This Sunday I’m speaking at a local spiritual center on how my husband and I have managed to successfully combine two cultures and two religions during our 20-year marriage. I smiled when I saw the write-up in the spiritual center’s newsletter about my talk and how it said that I’ve blended all our differences together to form a harmonious family. Just come to my house some morning as I’m trying to get two middle-school boys out the door to school, and you might re-think that adjective.
But for some reason, what we’ve got as a couple and as a family has worked during our 25-year history. So what makes it work?
I was raised as a Southern Baptist and became a Christian around 7 or 8. My husband, Faramarz, was raised as a Baha’i. My parents had their eyes on me marrying a nice, all-American Baptist boy.
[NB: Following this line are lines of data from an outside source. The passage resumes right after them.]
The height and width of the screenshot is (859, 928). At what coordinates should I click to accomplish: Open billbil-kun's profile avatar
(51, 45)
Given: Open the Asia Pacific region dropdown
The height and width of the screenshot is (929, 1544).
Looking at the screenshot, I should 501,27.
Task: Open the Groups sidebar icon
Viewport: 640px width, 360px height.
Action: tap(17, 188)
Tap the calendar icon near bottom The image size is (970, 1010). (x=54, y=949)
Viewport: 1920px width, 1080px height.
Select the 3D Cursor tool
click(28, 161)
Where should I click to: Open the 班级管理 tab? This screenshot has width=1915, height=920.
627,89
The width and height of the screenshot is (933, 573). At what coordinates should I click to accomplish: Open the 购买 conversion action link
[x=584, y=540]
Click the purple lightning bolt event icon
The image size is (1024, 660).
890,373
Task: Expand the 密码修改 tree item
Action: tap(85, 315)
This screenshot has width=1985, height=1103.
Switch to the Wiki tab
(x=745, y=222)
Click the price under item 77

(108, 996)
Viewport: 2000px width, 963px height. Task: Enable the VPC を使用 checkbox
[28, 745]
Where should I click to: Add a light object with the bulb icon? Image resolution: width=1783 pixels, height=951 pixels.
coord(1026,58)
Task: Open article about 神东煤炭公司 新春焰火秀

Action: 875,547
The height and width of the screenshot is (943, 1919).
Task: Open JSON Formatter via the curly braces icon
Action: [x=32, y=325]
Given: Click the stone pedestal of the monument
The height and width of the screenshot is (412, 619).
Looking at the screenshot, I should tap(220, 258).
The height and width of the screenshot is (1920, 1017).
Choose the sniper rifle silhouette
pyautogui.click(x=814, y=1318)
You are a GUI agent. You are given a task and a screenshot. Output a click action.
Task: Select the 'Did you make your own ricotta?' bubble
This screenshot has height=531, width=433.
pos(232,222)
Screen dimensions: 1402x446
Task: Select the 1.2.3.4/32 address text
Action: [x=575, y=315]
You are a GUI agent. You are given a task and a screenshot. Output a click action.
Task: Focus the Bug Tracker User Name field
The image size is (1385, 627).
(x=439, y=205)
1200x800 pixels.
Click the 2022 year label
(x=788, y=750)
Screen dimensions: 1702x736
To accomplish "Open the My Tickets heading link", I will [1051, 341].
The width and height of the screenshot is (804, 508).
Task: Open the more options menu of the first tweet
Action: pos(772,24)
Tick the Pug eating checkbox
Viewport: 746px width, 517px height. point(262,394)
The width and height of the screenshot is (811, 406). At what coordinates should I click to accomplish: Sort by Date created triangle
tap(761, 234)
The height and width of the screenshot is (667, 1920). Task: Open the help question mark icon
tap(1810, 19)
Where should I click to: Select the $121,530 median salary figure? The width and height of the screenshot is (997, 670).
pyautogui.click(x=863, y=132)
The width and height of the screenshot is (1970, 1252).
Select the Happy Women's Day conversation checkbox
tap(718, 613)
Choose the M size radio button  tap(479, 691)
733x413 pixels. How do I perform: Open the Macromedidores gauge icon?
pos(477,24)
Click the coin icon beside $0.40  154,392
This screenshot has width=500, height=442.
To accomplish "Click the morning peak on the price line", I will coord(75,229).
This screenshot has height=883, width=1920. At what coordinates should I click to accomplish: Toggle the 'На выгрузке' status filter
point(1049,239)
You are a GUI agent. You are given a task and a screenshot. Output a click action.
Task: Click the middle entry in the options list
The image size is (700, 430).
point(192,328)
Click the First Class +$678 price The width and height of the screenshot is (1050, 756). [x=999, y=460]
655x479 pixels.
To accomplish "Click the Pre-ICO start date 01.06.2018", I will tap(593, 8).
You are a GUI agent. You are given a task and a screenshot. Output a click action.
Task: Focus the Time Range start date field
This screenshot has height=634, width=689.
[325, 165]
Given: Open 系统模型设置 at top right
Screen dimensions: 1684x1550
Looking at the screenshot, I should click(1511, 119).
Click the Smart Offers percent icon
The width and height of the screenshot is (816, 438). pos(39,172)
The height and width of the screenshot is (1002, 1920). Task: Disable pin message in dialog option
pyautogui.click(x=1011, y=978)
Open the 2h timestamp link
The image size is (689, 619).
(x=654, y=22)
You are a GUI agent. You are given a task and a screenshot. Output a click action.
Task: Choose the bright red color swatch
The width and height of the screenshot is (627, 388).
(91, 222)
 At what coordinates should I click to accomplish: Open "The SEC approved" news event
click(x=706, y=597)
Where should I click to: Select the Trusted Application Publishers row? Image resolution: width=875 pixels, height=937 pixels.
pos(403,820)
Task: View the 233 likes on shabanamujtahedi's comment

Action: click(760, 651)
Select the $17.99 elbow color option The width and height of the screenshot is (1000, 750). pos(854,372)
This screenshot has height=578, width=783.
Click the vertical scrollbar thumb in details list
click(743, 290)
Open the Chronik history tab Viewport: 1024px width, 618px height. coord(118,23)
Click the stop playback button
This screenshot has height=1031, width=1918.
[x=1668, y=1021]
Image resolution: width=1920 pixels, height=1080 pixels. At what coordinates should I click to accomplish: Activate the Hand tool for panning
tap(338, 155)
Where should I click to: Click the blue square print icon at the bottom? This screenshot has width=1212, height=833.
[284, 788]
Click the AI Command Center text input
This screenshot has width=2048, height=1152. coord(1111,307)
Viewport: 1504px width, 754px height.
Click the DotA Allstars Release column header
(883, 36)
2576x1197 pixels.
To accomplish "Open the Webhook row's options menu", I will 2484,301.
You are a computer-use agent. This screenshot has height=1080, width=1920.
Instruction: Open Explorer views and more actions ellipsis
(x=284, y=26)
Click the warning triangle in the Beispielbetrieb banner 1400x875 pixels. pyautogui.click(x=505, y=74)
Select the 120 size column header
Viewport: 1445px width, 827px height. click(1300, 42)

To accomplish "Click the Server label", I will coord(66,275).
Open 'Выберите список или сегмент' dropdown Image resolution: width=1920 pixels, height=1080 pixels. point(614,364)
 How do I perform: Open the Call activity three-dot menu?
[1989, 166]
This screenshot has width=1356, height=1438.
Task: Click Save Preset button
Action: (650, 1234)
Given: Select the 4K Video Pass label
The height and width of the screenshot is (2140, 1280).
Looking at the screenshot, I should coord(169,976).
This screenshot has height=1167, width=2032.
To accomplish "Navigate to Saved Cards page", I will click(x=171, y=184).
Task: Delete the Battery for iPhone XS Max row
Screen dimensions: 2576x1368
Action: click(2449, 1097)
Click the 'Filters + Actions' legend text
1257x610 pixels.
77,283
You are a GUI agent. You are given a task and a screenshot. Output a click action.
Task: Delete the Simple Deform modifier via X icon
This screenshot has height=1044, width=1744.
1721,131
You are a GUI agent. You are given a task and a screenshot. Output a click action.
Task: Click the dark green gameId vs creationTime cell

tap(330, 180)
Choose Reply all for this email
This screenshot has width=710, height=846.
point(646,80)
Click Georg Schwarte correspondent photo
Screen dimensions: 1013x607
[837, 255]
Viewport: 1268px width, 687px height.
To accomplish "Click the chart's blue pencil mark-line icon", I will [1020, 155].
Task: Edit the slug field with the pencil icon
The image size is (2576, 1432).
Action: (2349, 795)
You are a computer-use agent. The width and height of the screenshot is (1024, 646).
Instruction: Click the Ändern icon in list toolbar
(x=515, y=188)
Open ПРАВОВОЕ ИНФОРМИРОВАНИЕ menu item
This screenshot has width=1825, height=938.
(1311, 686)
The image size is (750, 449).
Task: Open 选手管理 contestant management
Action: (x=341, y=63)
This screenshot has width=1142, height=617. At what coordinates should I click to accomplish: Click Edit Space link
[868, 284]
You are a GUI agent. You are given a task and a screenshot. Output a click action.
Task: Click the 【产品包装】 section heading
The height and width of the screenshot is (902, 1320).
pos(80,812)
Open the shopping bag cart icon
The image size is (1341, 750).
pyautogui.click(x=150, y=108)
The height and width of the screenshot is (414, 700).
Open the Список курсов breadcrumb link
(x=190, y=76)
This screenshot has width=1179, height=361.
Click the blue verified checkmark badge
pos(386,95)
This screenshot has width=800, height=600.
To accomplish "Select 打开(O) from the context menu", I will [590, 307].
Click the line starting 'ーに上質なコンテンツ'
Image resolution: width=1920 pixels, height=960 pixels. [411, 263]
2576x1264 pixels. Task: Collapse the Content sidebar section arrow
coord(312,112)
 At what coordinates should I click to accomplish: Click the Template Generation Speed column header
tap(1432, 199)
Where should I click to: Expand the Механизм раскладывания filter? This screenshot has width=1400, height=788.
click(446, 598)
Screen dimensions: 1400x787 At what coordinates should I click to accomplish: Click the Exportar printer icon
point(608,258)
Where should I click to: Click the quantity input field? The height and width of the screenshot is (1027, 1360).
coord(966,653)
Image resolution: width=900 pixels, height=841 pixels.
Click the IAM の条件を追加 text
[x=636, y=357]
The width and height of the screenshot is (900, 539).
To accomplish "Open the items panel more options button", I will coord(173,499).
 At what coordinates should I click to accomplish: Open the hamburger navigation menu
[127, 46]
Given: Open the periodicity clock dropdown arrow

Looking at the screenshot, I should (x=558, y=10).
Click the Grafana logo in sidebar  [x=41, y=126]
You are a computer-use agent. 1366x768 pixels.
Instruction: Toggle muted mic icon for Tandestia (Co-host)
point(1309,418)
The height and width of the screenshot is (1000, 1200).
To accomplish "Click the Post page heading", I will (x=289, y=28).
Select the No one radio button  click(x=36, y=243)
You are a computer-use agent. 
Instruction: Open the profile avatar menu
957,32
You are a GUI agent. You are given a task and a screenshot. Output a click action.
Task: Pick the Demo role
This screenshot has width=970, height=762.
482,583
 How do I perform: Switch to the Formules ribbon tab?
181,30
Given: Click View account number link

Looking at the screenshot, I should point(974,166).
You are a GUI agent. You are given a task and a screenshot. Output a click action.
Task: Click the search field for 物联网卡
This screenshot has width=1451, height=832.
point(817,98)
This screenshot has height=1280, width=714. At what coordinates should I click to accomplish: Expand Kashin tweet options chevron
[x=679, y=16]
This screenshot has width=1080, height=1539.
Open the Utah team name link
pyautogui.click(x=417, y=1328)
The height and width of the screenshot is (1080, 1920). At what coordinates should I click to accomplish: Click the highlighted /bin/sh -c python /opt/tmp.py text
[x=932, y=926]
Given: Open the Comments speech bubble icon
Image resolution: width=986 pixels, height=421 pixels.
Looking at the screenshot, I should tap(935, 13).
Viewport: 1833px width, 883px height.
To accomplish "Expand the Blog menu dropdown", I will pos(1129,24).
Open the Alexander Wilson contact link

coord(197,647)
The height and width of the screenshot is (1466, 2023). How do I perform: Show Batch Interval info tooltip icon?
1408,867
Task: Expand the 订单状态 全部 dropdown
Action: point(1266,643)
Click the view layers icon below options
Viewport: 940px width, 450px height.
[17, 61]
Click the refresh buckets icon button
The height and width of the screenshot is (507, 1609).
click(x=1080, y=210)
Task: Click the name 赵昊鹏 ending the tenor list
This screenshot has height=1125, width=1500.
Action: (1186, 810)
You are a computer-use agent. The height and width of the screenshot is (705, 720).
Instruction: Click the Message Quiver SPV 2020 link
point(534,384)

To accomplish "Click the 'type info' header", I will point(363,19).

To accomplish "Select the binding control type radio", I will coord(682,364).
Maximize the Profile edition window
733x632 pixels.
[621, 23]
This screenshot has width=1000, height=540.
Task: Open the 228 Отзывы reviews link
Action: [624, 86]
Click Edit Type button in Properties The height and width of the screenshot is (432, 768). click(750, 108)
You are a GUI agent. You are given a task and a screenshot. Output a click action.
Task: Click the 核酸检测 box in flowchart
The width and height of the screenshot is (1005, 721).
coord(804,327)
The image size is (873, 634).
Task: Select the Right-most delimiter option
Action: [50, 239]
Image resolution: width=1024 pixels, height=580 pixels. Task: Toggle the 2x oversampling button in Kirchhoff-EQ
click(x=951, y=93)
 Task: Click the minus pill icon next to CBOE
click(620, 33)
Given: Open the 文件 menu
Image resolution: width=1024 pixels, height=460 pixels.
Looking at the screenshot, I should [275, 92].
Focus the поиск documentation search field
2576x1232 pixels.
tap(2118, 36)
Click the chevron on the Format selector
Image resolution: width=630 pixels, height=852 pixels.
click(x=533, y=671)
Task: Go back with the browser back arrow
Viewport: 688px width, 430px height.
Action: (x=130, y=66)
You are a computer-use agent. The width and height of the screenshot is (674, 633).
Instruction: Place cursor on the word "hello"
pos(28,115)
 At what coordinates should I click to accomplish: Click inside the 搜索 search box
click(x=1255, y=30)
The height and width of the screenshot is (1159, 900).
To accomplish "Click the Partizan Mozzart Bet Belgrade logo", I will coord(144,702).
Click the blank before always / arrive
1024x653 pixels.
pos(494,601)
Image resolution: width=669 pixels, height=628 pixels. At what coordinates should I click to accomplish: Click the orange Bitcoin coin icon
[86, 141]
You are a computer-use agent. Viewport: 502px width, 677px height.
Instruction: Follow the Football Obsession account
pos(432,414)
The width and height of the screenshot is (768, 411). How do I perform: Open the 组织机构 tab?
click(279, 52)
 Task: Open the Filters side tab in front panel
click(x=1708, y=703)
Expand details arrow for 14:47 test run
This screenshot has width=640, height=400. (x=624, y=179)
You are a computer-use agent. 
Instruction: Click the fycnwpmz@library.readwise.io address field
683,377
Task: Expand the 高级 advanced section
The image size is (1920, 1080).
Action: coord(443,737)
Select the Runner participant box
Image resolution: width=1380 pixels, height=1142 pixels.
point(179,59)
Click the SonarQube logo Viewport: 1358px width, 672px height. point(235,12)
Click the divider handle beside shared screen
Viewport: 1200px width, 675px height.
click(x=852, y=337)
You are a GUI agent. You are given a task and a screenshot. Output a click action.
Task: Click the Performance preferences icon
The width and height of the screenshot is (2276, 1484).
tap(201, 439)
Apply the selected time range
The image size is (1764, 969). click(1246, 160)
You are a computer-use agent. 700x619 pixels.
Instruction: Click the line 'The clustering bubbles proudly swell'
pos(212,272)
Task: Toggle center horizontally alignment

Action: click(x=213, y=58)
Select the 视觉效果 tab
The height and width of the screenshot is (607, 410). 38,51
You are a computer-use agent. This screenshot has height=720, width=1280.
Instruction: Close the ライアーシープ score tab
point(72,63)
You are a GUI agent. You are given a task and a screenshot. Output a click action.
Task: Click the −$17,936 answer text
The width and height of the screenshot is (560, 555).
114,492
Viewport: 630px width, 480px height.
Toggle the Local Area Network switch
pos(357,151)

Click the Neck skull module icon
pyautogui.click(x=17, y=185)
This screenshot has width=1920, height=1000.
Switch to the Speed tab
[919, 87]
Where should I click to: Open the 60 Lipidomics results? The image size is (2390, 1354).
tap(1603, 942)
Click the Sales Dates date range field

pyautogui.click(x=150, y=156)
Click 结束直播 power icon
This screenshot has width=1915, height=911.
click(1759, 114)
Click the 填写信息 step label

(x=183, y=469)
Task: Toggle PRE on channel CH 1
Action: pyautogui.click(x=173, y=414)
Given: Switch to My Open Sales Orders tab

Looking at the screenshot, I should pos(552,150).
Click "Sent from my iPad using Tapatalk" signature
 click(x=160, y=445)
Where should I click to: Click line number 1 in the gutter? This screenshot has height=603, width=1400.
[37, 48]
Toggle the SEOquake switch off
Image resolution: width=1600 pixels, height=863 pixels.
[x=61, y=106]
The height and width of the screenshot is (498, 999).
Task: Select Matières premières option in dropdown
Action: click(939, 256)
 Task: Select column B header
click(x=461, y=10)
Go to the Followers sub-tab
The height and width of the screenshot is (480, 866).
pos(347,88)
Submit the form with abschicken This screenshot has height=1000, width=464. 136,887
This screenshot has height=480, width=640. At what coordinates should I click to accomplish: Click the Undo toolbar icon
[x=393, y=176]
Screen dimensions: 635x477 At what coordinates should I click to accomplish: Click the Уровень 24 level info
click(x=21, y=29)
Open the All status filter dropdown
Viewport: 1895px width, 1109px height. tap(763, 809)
What they got instead was something much better – a wonderful, hard-working Persian gentleman who takes excellent care of their daughter and serves as a wonderful husband and terrific father.
“We will all, verily, abide by the Will of God.” Those are the Baha’i wedding vows we recited in unison at our Baha’i / Christian ceremony on June 15, 1991. We married at my mother-in-law’s home (where Faramarz was currently living along with his two sisters). My mom read from the love chapter in the Bible – love is patient, love is kind. My mother-in-law beautifully chanted Baha’i prayers. Our ceremony was a touching combination of two completely different worlds coming together. As our ceremony ended, we played the song “Love is a Wonderful Thing” by Michael Bolton and threw confetti all over the place. We even had a double rainbow in the sky as we drove away from our reception.
Some of the advantages of a two-religion, two-culture family: we always spend Christmas with my family in Kansas City since my husband’s family doesn’t celebrate the birth of Jesus. We get more holidays to celebrate, like the Persian New Year called Naw Ruz, the first day of spring. And who can forget the fabulous Persian food? People ask me if I cook Middle Eastern food. I tell them I don’t cook American food unless it follows my 3-ingredient rule. That’s definitely not the case with fesanjun, baklava or gormazabzi. I
do, however, make a pretty mean bowl of Persian rice.
What’s been our secret to being together since 1986 and being married since 1991 (other than the fact that my husband is a very smart man who knows a good deal when he sees one?)
3 things:
We don’t try to change each other – we accept each other for who we are, differences and likenesses.
We are committed to making our relationship work.
My hope for our two boys William and Thomas is this: That they believe in and love God and discover their own spiritual truth. I want them to be kind, loving, honest, respectful boys with generous hearts who give back to their family, their community and their world. I want them to do good works, always do the right thing and leave the world a better place than they found it. Also, I instill in them my mom’s advice: “Always do your best and try your hardest.”
I share with my children my beliefs in God, and we attend Baha’i functions as a family. When the boys were little, I said the following prayer to them each night: “Now I lay me
down to sleep. I pray the Lord my soul to keep. Thy love be with me through the night, and wake me with the morning light. Amen. Oh God, guide me, protect me. Make of me a shining lamp and a brilliant star. Thou art the mighty and the powerful. Abdul-Baha.” I would end by saying, “You are my gift from God.”
I was touched by William’s quote this summer about one of his friend’s moms who is battling cancer. He said to me, “Mom, it’s in God’s hands.” And I stopped for a moment because those weren’t typical words from my first-born. I then said, “You’re right.”
Thomas attended Vacation Bible School this summer with a friend and excitedly told me one day when he got home, “I learned that God is always with us. We just have to ask Him for help.”
God brought my husband and me together 25 years ago, and by God’s grace, we’ve made it work. We’re looking forward to the next 50 years of married life. And like Thomas said, God is always with us. We just have to ask Him for help.
Green-eyed Baptist girl marries brown-eyed Baha’i boy, and they’re living happily ever after. Love is a wonderful thing.